Novato council delays decision on train noise deal
Mark Prado
Article Launched: 10/01/2008 10:55:08 PM PDT

The Novato City Council delayed a decision on a settlement with the North Coast Railroad Authority addressing “quiet zones” at railroad crossings and the need for an environmental impact report.

The City Council held a special meeting on the issue Wednesday night at the police station.

Last year Novato filed a lawsuit saying the rail authority – which wants to revive freight service – should halt work repairing and upgrading its tracks until it completes an environmental review of its 316-mile rail plan, which would bring train traffic to the city.

Novato believed that review would lead to a limit on the number of trains and hours of operation as well as requirements that so-called quiet zones be installed at crossings. Quiet zones involve extensive safety measures that permit trains to roll through crossings without sounding their horns.

Novato argued that freight trains would bring traffic problems, safety hazards and noise in the city.

After month-long negotiations, attorneys for the city and agency developed a “consent decree” in which the rail authority agreed to spend up to $1.25 million for the quiet zones in the city. Until the quiet zones are complete, trains would not be able to run between 8 p.m. and 8 a.m., except during emergencies.

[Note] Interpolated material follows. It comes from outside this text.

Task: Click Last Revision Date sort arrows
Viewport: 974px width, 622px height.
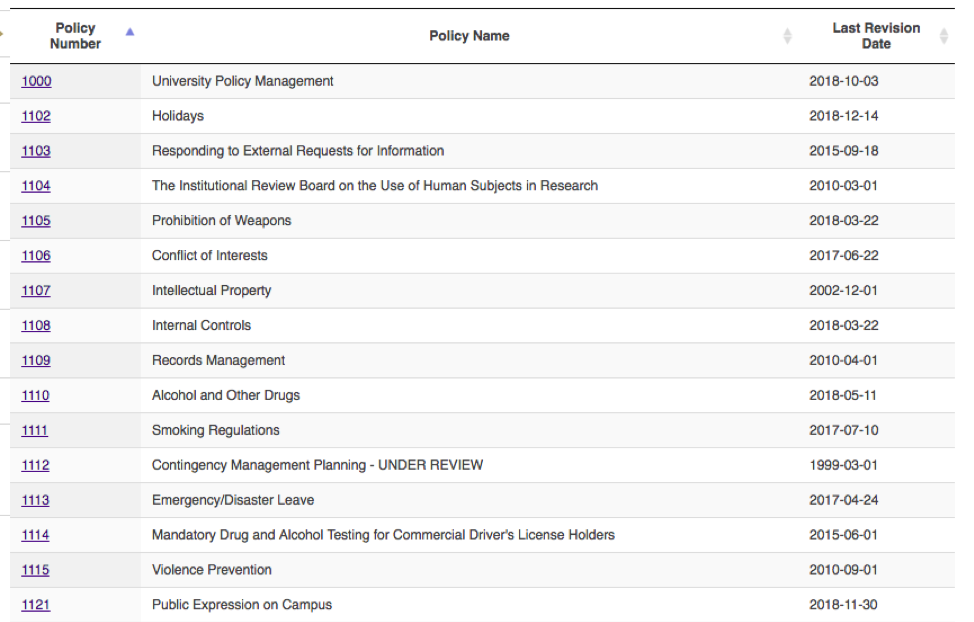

But the proposed agreement allows the rail agency to avoid a full environmental review by declaring that the northern and southern operations of the rail improvement plan are separate and therefore do not have to have their cumulative impacts evaluated.

“Please do not sign the consent decree,” Roger Roberts of the Marin Conservation League told the council. “It’s not interest of the city or the public.”

But rejecting the agreement would mean more litigation. The city has already spent $297,000 on the case and is running a deficit.

“We are running a fairly large deficit,” said interim City Manager Patricia Thompson. “We are exceeding expenditures to the tune of about $1 million.”

After the hearing on the issue the council retreated into a closed session, emerging 20 minutes later to announce it would hold another closed session at the Margaret Todd Senior Center at 9 a.m. Saturday, but would not decide the issue that day.

On Wednesday it plans to hold another public hearing before making a decision. The location of that meeting has yet to be determined.

The Ukiah-based rail agency has proposed starting service from Willits, initially hauling garbage down through Sonoma County and Novato to Highway 37, where the trains would turn east and head for Napa County.

The agency has said restoration of freight service could result in as many as 32 trains pulling as many as 60 cars each through Novato every week.